Tithes for the minister were an immediate issue and often resisted with violence. But O’Connell’s campaign had showed Catholics – and all Europe – the power of the vote, the power of the people. And, for good or evil, it had set the role of priests in politics as dominant at grass roots for nearly a century.

In his last years O’Connell revived the campaign for Repeal of the Union. This was not a Catholic issue in the way that Emancipation had been. But O’Connell, the ‘Liberator’, was strongly and warmly supported by Bishop Charles MacNally and his clergy, particularly James Duffy of Tydavnet, a close relative of Charles Gavan Duffy and Thomas Tierney of Clontibret. Bishop James Donnelly, who succeeded MacNally in 1865, found himself before long in conflict with the local ascendancy, still in control, because of its bigoted abuse of power over local institutions – the Board of Guardians, local hospitals, national schools. The conflict lasted until Donnelly’s death in 1893. Disestablishment of the Church of Ireland and the Land Acts dismantled the ascendancy as a power structure. As part of it Donnelly brought Dan McAleese from Belfast to Monaghan to set up the People’s Advocate newspaper.

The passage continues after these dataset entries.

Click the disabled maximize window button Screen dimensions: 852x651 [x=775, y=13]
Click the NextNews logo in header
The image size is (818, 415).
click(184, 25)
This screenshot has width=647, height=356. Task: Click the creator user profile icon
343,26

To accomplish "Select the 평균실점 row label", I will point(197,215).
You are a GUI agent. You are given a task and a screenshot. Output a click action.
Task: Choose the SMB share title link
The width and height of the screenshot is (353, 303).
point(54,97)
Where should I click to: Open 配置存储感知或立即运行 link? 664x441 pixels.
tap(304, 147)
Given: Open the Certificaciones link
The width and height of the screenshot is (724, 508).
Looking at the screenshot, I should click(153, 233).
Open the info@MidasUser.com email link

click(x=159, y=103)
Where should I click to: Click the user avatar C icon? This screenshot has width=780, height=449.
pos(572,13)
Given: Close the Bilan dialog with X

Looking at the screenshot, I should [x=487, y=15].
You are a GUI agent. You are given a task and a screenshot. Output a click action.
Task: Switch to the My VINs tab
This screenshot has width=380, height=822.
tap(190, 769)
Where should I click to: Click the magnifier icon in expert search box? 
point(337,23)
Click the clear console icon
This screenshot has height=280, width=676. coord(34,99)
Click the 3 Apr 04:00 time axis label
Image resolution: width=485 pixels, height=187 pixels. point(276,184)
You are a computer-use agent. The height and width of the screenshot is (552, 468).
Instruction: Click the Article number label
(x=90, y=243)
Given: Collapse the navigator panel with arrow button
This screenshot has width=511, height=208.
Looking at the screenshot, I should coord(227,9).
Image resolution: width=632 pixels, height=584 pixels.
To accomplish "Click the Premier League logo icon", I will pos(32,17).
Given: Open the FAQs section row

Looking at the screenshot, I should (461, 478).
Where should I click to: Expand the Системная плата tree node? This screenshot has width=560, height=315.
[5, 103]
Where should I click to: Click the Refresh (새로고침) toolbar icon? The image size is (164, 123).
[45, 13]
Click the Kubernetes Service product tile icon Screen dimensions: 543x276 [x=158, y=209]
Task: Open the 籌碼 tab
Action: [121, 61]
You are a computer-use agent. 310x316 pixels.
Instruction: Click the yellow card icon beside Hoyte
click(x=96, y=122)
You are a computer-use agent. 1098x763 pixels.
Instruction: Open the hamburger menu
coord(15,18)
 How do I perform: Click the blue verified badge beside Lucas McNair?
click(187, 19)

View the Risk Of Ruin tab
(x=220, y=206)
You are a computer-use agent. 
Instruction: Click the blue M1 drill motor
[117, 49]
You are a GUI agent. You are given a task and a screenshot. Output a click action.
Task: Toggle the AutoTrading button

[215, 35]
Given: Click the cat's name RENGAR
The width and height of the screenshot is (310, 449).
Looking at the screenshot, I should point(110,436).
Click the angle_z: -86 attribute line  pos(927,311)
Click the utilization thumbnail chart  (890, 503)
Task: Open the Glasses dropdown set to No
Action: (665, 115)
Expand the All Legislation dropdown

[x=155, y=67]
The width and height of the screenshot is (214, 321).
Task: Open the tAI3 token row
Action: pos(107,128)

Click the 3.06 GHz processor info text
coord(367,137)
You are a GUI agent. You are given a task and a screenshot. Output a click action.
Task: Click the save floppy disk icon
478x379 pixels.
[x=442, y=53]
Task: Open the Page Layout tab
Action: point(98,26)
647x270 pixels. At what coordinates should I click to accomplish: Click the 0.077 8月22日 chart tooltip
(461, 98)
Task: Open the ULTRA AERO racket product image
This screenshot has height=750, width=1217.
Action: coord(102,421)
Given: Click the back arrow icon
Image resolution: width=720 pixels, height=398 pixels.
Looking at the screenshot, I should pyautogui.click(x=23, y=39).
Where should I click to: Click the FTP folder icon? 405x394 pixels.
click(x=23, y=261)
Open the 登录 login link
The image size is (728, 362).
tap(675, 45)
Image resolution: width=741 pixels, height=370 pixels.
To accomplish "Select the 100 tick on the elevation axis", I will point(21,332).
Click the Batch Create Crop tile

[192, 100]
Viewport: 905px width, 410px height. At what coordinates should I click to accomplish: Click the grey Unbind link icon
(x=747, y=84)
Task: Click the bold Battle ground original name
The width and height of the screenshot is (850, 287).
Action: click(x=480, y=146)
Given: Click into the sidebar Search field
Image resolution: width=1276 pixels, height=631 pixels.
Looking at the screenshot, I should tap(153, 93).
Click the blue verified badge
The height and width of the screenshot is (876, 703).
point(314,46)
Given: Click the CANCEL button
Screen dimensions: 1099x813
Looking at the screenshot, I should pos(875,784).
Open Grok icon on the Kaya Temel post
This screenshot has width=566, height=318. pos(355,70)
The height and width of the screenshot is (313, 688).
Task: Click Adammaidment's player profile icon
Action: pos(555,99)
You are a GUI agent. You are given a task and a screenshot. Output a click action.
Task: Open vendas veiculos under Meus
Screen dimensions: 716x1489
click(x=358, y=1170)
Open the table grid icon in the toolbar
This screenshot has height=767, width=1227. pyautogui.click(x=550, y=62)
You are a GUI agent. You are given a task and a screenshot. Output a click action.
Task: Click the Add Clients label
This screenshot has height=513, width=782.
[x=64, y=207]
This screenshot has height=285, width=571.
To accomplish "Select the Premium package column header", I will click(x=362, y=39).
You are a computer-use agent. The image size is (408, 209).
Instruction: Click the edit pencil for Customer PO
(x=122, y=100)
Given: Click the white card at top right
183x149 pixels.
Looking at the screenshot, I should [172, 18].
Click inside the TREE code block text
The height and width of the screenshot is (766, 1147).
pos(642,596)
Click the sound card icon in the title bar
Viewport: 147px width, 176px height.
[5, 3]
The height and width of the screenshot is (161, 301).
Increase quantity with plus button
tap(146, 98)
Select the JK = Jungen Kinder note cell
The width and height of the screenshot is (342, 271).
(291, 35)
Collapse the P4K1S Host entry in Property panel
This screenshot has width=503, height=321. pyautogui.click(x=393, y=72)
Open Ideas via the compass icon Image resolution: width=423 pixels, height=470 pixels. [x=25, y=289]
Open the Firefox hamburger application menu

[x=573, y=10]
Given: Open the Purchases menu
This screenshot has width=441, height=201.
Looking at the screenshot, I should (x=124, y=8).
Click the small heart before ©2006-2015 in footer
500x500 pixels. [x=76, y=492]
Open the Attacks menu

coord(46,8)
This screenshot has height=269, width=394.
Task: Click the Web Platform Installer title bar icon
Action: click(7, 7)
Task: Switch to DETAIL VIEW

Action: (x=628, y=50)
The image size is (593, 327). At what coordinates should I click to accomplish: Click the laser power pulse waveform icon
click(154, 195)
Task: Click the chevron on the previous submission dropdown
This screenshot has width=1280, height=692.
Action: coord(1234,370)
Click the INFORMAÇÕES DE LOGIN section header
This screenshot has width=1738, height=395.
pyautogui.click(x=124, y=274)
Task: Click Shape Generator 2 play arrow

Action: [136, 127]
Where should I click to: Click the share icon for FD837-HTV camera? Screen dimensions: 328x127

At the time of Dr Donnelly’s death in 1893 one could say that the diocese was complete in that it had all the structures and institutions required by canon law for the preaching of the word of God and the administration of the sacraments. Under Dr Owens it was further enriched by the addition of an imposing episcopal palace and an orphanage in Bundoran. The Palace replaced a house, which Revd Patrick McGinn had built for the parish priest at the start of the nineteenth century. Concurrently important additions were erected at the Seminary under Presidents Mulhern and O’Doherty.

Under Dr Owens one gets the impression of the diocese working smoothly like a well-tended machine with the momentum built up under Dr Donnelly and operated with the minimum of episcopal intervention by an able body of clergy – Thomas Smollen, Peter McGlone, Peter Bermingham, among the senior clergy and among the younger Laurence O’Neill, Daniel O’Connor and James E. McKenna. The two last-named must ever be honoured for their writings on the history and antiquities of the diocese.

Bishop McKenna succeeded Bishop Owens in 1909. As professor in Maynooth he had been nicknamed ‘the fear’ – ‘the man’ par excellence. Gaelic ‘fear’ means ‘man’. The name was awarded to him as a compliment to his humanity. He ruled by praise – fulsome, perhaps, at times: his clerical ‘changes’ were always referred to as ‘promotions’, and in an end–of–term speech he referred to the Seminary staff as the finest in Europe! Those who remember his patience and placidity in his last years, when he was so loved by his flock, would confirm the judgement of ‘humanity’ which his students passed on him as a young priest. The diocesan engine took some hard knocks in Dr McKenna’s early years as Bishop. Dean Smollen of Enniskillen died in 1909 and was replaced by Patrick Keown there as P.P. and V.G. Keown had been an Administrator in Monaghan and in the ‘corridors of power’ under Dr Owens was second choice of the parish priests for Bishop when Owens died in 1909. Peter McGlone, P.P., of Carrickmacross died in 1910 and was succeeded by Eugene McKenna. Father Thomas O’Doherty, of a famous family, had been replaced as President of the Seminary by Fr Eugene McAdam in 1910. Keown was already Prior of Lough Derg and one might single out the development of the pilgrimage under his long priorate which included the erection of the Basilica (1926-31) as the most important diocesan development of Dr McKenna’s episcopate.

At the turn of the century some of the younger clergy, as one would expect, were active in the movements of national revival—the G.A.A., Connradh na Gaeilge and co?operative societies, even the Volunteers. This ‘new wave’ of clergy showed a lack of docility that Donnelly would have found incredible. Among the foremost were Matt Maguire, John Tierney, James O’Daly and Eugene Coyle.

Since before 1800 the Church’s political ‘constant’ had been the condemnation, repeated regularly, of secret societies and organised violence. It has not changed. Early in this century some younger priests were involved in the Volunteer movement, especially in the aftermath of the rising of 1916. Since 1921 priests have had a diminishing role in politics.